Kennison does chocolate tastings the way sommeliers do wine tastings.

“My goal is to make people that are chocolate consumers and more educated about their chocolate,” she said. “I really want people to read packages and be aware; ask questions of their grocers, like, ‘Where is this chocolate from?’ It will change the whole supply chain.”

Kennison noted that while kosher chocolate has a reputation for being not so great, there are places, such as Letterpress in Los Angeles, which have wonderful bean-to-bar kosher chocolate.

Once you have quality chocolate, there are plenty of things you can make. Kennison likes to use all parts of the cacao, which includes the cocoa nibs, which she said are crunchy, nutty and bitter. It’s the “good stuff.”

For instance, Kennison loves vanilla soft serve ice cream with homemade caramel sauce, cocoa nibs and sea salt. She also makes double chocolate chip cookies, and includes the cocoa nib for a little crunch.

Chocolate truffles, she explained, are one of the simplest things to make. They have only three ingredients – chocolate, cream and butter – and you can add flavors to them in different ways.

“It can be a coffee chocolate truffle by steeping coffee in your cream,” she said. “I just made a London fog truffle with Earl gray and vanilla.”

Kennison’s dark chocolate truffle recipe is below.

“Another recipe I love is something Jose Andres once told me to make,” she said. “Take a baguette, cut it into rounds and [put] a very good piece of dark chocolate [on top]; put it so quickly in the broiler that it melts, but [is] still holding its shape, and then put the  best olive oil possible, drizzled, and then also some salt on it.”

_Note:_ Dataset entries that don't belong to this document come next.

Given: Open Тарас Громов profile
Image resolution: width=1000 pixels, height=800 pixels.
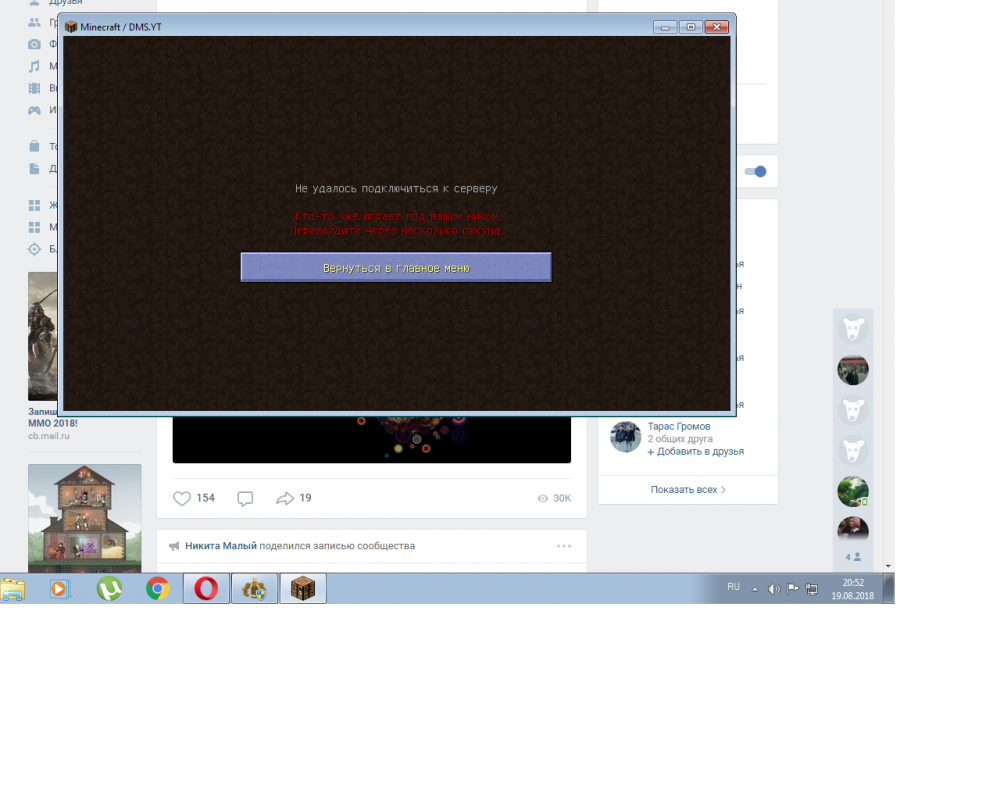Looking at the screenshot, I should tap(678, 426).
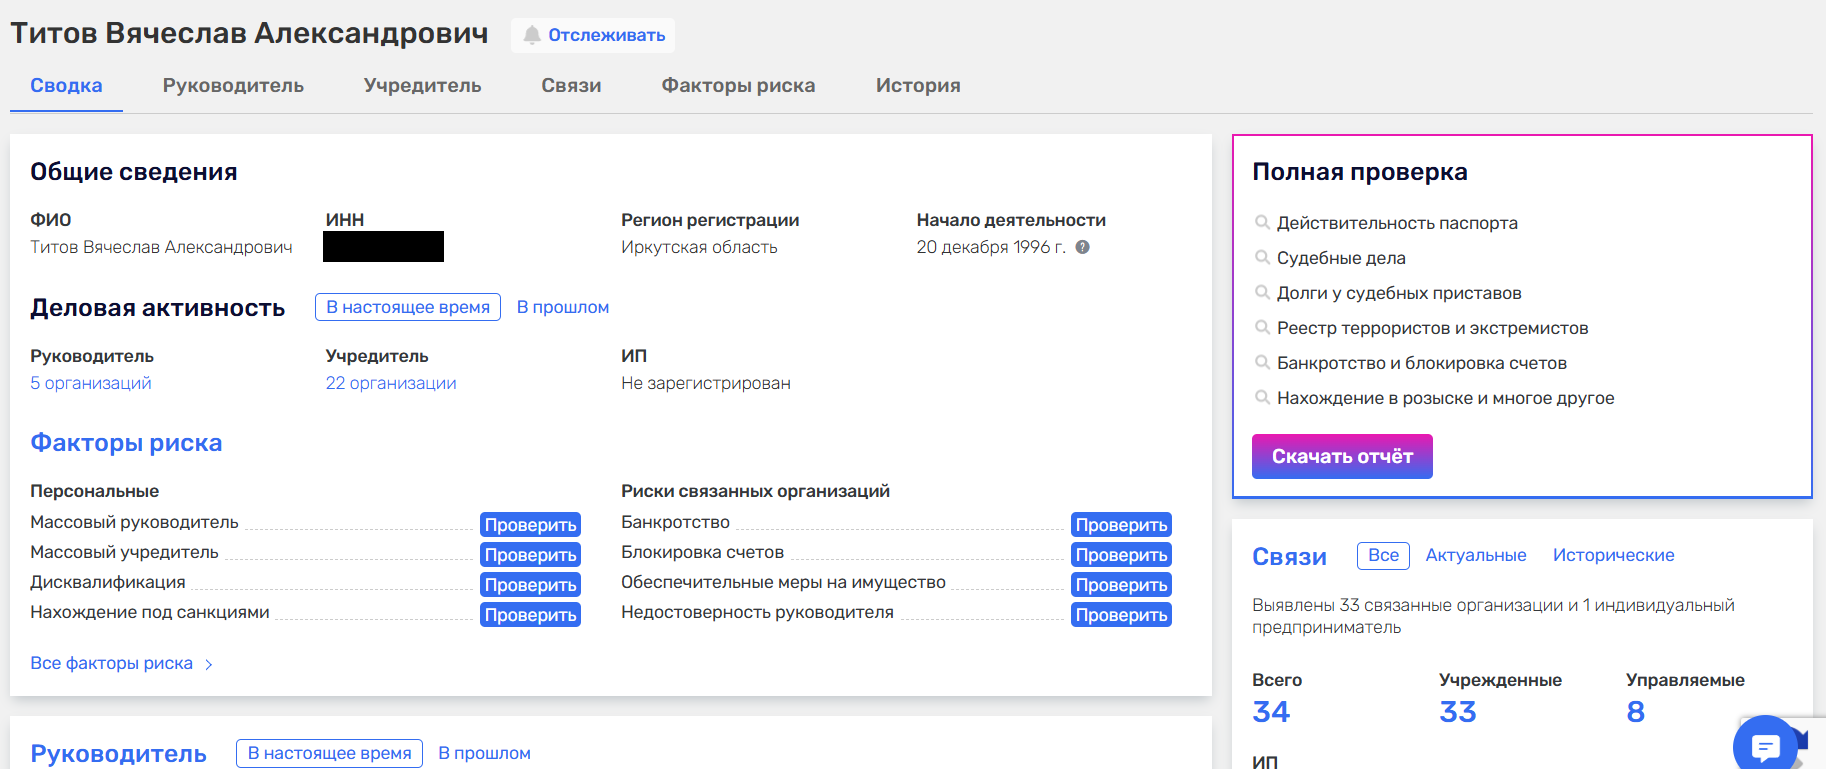Toggle Деловая активность to В прошлом
This screenshot has height=769, width=1826.
562,307
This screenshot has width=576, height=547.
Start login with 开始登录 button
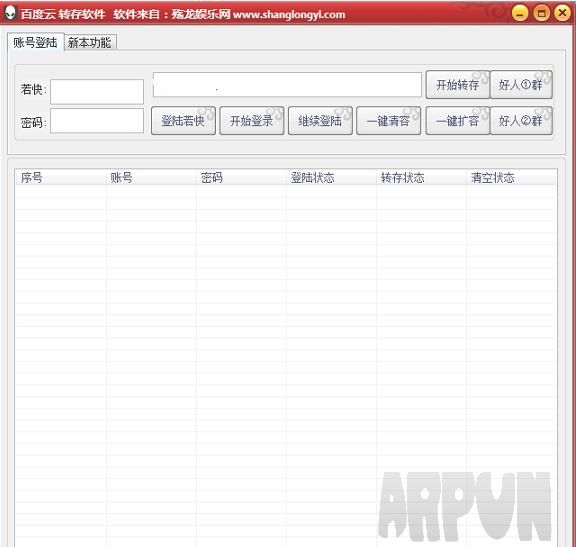(x=252, y=120)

Some of the best Jewish treats are made with chocolate. And a lot revolve around Passover, such as flourless chocolate. You can also make chocolate macaroons or a coconut macaroon, where you dip the bottom of it in chocolate.

“I make the matzah crack every year,” she said. “I make a homemade caramel and then throw tempered chocolate on  … and then sprinkle it with all sorts of nuts and cocoa nibs; don’t forget your cocoa nibs!”

Go to Chocolate-project.com to learn more about Ruth Kennison and her upcoming chocolate-centric classes and events, including ones at The Gourmandise School in Santa Monica. Follow @ChocProject on Instagram and Facebook.

For the full conversation, listen to the podcast:

Dark Chocolate Truffles

8 ounces of high quality dark chocolate (look for Valrhona, Tcho or Republica del Cacao), chopped

½ cup of heavy cream

1 Tbsp (13 grams) room temperature butter, cut into small pieces,

Pinch of Maldon sea salt

In a small saucepan bring the heavy cream to a boil and turn off.

Place chopped chocolate in a medium sized bowl, pour the heavy cream over the chopped chocolate.

Wait 1 minute and then whisk the cream into the chocolate until it creates a shiny ganache. Whisk in the butter and salt.

Let chocolate ganache set overnight at room temperature.

Roll the ganache into round truffles then roll them in your favorite topping! Try cocoa powder or crushed nuts.

For optional flavors: Steep an ingredient (like coffee or tea) into the heavy cream, remove and follow the recipe.